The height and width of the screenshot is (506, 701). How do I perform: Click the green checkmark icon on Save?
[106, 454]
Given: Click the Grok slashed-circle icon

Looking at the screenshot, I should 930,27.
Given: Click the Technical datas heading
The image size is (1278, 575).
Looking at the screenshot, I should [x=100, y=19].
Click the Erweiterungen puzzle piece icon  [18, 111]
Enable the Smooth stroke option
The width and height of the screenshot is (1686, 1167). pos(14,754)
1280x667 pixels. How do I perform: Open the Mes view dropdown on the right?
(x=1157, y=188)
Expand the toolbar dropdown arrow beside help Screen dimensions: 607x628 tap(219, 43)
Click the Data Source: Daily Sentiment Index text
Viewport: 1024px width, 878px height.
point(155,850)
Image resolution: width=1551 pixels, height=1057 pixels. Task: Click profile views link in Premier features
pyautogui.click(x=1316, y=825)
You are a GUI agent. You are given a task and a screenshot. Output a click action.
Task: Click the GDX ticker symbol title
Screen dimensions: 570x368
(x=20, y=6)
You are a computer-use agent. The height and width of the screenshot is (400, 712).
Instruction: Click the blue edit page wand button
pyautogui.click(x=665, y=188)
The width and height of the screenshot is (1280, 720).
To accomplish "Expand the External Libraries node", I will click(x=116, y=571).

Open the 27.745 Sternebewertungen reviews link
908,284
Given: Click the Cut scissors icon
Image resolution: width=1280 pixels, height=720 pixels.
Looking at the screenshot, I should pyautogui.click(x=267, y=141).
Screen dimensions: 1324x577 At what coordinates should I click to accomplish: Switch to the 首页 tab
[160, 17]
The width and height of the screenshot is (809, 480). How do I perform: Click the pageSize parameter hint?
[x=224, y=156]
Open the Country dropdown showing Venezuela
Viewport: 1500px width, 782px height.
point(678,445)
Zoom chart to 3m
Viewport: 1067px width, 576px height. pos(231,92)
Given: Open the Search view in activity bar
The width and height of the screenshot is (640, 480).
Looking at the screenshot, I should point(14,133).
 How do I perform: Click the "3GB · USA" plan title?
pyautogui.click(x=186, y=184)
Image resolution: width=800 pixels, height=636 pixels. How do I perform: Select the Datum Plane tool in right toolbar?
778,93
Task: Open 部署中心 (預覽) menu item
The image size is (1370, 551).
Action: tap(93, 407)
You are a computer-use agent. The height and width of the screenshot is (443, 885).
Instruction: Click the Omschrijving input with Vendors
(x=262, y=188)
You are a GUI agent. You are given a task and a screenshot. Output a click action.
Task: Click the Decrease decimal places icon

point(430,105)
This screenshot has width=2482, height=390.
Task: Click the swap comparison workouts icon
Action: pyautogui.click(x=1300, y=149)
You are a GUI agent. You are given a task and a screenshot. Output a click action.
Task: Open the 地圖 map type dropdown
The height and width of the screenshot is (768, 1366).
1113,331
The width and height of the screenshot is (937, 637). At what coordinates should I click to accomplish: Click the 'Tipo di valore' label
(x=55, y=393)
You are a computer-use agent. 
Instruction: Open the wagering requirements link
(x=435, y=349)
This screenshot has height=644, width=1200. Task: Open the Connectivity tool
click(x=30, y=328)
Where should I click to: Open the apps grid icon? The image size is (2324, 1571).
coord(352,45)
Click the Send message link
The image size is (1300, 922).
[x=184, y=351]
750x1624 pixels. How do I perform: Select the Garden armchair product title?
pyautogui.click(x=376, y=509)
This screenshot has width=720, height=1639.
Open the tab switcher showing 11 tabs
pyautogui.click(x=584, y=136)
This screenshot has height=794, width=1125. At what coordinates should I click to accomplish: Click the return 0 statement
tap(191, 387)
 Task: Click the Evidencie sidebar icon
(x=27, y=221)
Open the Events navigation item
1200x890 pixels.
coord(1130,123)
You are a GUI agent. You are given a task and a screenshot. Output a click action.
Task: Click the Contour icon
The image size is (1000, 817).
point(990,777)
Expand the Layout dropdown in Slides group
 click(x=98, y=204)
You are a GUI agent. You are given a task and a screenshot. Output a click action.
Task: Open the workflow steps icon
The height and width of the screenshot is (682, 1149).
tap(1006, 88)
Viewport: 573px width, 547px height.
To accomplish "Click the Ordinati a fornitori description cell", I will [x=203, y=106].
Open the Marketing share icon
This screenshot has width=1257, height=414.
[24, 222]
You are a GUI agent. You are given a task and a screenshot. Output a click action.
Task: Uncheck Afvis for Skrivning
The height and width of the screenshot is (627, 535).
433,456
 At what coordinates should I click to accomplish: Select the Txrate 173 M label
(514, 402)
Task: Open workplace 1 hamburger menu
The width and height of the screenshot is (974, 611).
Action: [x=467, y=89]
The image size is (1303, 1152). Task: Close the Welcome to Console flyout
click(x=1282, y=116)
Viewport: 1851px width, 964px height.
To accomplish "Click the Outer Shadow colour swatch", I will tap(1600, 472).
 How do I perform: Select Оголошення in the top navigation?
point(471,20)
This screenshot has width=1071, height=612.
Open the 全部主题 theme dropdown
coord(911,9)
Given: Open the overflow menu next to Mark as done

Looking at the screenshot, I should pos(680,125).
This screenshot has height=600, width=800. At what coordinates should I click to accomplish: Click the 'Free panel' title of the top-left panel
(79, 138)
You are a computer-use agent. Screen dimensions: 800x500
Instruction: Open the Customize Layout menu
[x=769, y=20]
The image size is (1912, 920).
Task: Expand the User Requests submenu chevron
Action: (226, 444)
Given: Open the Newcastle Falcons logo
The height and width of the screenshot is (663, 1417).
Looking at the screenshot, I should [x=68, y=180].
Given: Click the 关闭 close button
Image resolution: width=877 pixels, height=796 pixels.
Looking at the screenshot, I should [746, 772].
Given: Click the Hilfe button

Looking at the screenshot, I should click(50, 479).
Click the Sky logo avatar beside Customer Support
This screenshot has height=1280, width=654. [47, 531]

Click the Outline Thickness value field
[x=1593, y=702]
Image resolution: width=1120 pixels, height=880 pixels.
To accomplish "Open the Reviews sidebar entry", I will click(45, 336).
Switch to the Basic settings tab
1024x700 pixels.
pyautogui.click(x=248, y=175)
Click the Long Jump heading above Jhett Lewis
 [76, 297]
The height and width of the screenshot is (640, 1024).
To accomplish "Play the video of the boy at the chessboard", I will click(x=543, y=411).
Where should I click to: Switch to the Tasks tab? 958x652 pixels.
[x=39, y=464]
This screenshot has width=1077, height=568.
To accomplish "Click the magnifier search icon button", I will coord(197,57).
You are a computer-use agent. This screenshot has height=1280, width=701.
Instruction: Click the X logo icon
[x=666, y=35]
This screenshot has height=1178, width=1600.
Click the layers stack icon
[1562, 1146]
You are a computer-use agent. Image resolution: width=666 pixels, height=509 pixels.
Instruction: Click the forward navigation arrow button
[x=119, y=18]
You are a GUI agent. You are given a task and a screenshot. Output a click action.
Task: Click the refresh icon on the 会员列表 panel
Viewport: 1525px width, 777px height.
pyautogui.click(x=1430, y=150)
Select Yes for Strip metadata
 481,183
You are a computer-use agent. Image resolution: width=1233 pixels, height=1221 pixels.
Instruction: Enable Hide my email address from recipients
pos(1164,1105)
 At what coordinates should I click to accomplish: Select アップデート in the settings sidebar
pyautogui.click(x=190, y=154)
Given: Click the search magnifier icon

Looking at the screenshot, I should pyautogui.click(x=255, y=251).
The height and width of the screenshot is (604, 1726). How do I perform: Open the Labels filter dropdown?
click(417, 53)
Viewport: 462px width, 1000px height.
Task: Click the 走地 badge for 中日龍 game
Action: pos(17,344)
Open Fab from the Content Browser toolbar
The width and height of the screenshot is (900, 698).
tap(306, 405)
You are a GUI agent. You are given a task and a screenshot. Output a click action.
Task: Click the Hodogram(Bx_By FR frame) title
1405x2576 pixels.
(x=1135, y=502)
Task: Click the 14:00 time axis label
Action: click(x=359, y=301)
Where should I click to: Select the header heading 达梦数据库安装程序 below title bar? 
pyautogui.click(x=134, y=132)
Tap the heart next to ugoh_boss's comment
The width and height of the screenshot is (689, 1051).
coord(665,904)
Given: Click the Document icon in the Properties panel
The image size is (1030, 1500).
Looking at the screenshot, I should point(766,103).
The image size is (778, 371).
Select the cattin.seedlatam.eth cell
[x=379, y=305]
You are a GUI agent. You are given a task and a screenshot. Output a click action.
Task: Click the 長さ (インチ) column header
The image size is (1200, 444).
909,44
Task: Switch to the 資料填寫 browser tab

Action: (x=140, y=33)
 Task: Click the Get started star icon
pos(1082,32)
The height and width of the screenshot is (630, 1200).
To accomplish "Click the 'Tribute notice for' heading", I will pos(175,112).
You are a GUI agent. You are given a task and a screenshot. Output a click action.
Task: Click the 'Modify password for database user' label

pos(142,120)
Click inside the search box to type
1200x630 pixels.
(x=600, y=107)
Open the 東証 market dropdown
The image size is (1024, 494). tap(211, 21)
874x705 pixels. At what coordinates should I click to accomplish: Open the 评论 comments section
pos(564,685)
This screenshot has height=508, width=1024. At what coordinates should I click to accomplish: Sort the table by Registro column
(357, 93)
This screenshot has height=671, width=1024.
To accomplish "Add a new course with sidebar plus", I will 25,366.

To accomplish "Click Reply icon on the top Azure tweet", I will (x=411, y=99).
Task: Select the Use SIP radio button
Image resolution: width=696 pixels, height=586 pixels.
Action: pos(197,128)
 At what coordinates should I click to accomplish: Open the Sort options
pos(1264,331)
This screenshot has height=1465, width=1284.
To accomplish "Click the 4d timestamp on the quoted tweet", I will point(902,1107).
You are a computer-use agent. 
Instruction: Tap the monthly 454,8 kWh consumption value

☆ ☆ ☆

■ **What you have to do**
Every line holding the word "computer" should be copied out of the records above.

■ **Solved problem**
You are a computer-use agent. The height and width of the screenshot is (400, 712).
You are a computer-use agent. The height and width of the screenshot is (443, 885).
You are a computer-use agent. 
You are a computer-use agent. Screen dimensions: 800x500
You are a computer-use agent. This screenshot has height=1280, width=701.
You are a computer-use agent. Image resolution: width=666 pixels, height=509 pixels.
You are a computer-use agent. Image resolution: width=1233 pixels, height=1221 pixels.
You are a computer-use agent. 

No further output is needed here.